In the post about disability and partisanship, which president signed the ADA into law?

Page extract section start

Common Ground: Can Disability Provide an Angle to Move beyond Partisanship?

I was fairly politically unformed when I worked as a policy intern for United Cerebral Palsy in Washington, but if you asked me, I’m sure I would have told you I was a Democrat. I’m pretty sure that both of my mentors were Republicans, since one of them had worked in the first Bush White House, and the other had a lobbying resume that one does not associate with the liberal agenda, but I honestly didn’t know, because we were avowedly nonpartisan. Disability, we said, was not a partisan issue. Certainly, the heroes of the ADA include liberal icons like Coelho and Harkin, but also conservative stalwarts like Dole and Hatch. The law was triumphantly signed by a supportive George HW Bush, and aggressively implemented by Bill Clinton. Many like to think that this is because it is a cause so universally good or right that it transcends ideological bounds.

While certainly human sentiment played a role, I think that this is terribly simplistic. Very few people view themselves, or their positions as wrong, or evil. Rather, in the face of conflicting values, people choose based on the ideologies that are most important to them.

For instance, notwithstanding Mitt Romney’s taste for his own foot, I really doubt that he has anything against the idea of helping people in need. he is simply viscerally opposed to that help being provided in the form of government payments. He thinks that not good for society. I disagree, but this post is not about welfare.

So, then, perhaps the unity around the ADA was really a function of the fact that there was agreement upon both the goal, establishing legal equality as a foundation for economic and social equality for people with disabilities, and the means, enacting a broad antidiscrimination law. With neither side objecting to the other’s goal or means, cooperation was not only possible but desirable.

Page extract section end
Data shown section start

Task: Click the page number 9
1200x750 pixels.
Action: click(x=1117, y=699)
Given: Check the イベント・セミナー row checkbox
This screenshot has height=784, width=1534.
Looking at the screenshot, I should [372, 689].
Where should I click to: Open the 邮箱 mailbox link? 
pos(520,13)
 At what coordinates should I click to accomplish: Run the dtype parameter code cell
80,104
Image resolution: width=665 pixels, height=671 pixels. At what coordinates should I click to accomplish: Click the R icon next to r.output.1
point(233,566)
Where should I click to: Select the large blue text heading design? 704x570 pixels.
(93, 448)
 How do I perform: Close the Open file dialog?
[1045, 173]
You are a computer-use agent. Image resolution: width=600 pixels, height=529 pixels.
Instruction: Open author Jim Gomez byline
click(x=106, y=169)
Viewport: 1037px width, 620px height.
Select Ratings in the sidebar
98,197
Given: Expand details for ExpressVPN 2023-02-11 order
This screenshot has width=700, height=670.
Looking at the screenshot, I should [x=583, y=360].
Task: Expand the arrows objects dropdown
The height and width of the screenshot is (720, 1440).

Data shown section end

Answer below.
George HW Bush